6 出発
住職の説法が終われば、いよいよ肝試しのスタートだ。
ホゥ、ホゥ
バサバサッ
キェー!
本堂の外に出ると、山の中の街頭などない暗闇に、鳥の鳴き声だったり羽ばたきだったり、謎の甲高い声だったりの自然の音が響く。
――どうしよう、もう怖い。
郁也は大きめの懐中電灯を持たされているが、その光が余計に闇を濃く見せているように思う。
かといって全く光がないのも怖いのだけれども。
≪こんな遅くに山を歩くなんて、信じられなーい!
巣穴に籠って寝る時間じゃなぁい⁉≫
そんなことをわめくポン助だが、タヌキとは夜行性ではなかったか?
夜行性なのにビビリとは、生存競争に負けそうである。
そんな風にビビリまくりな郁也とポン助の一方で。
「夜の山ってワクワクするね~!」
崎山はテンションMAXのようで、さっきから足ふみが止まらない。
「先輩、怖くないんですか?」
「怖い? なんで?」
郁也の疑問に、崎山から心底不思議そうに聞き返される。
どうやら崎山には「怖い」という単語が備わっていないようだ。
もしくは、郁也と崎山の「怖い」の意味が違うのかもしれない。
こうして対照的な二人の前に、僧衣から着替えた清水が立つ。
「ではこれより肝試しを開催します」
「はぁい!」
「はい……」
清水の開催宣言に、崎山はビシッと片手を上げ、郁也は力なく頷く。
そんな二人の全く違う様子を見て、清水がクスッと笑うのがわかる。
しかし、指をさして笑われないのは安心材料だ。
小学生の頃に大きなガタイで怖がりな郁也を、同級生が囃し立てるようにして馬鹿にしたものである。
「では、ルールを説明します」
そんな郁也の回想をよそに、話は進んでいく。
「橘くんも山の上に祠があるのを知っていますね?
そこにランタンを下げて前に木札を置いてあるので、それを取ってきたら合格です」
「えぇ……」
≪嫌だぁ~!≫
清水の説明を聞いた郁也がちょっと眉をひそめるのと、脳内でポン助が盛大に喚くのが同時だった。
祠とは、あの昔修行に使われていたというアレだろうか?
ポン助曰く「滅されそう」な空気のある場所らしいが、何故にあそこを目的地にしたのだ?

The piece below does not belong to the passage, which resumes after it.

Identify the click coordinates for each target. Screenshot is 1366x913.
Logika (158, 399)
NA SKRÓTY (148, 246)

――ランドマークとしてはちょうどいいんだろうけど、怖いから嫌だなぁ。
怖いからこそ肝試しの目的地に選ばれたのだが、郁也は肝試しが少しでも怖くないものになるようにしてほしいので、その気遣いが余計なお世話だった。
「夜の祠って、いかにもなにか出そうでいいよねっ♪」
逆にワクワクが止まらないらしくて楽しそうな崎山のメンタルを、郁也は少し分けてほしいくらいだ。

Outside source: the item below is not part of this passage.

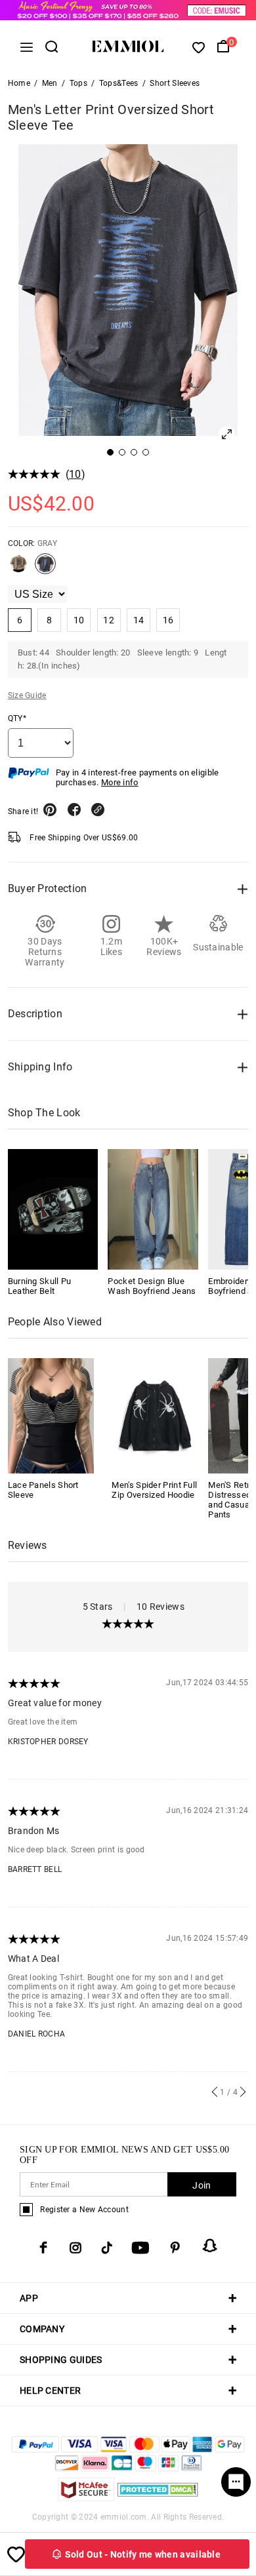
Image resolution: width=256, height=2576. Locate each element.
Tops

「今回は特別に、新入りに一番手の栄誉を与えてしんぜよう」
しかも要らぬ提案をされてしまう。
「いや、まずは先輩のお手本を見たいな、とか……」
「さあレッツゴー!」
郁也の抵抗を、しかし崎山は聞こえないのか聞こえないフリをしたのか、ドン! と背中を押してくる。
「橘くん、がんばって♪」
「うむ、修行だぞ!」
住職夫妻も、本堂から応援してくる。
こうなると、もう引けないわけで。
「……いってきます」
≪うわぁん、ホントに行くの⁉≫
悲鳴を上げるタヌキをお供に、郁也は祠を目指して歩き出すのだった。
キェー! キェー!
バサバサッ
「上は見ない、見ないぞ……」
謎の動物の気配がする山の細い道を、郁也は歩いていく。
しかし以前上った時と違って地面が乾いて歩きやすいのは、唯一の良い事であろう。
前回は梅雨の時期でぬかるんで足を取られながら上ったのだ。
それでも急斜面で辛い道のりには違いなく、暗闇に郁也の息遣いがやたらに大きく響いて聞こえる。
その息遣いが、まるで隣に誰かいるような錯覚を起こさせ、たまに立ち止まってキョロキョロして確認してを、何度も繰り返す。
そんな郁也個人としては何時間をかけて上ったように思えて、実のところ数分でしかない時間を乗り越えた先に、やがてランタンの明りが見えてきた。
――あれが祠か。
目的地の祠の明りに、誰か人影が映って見えた。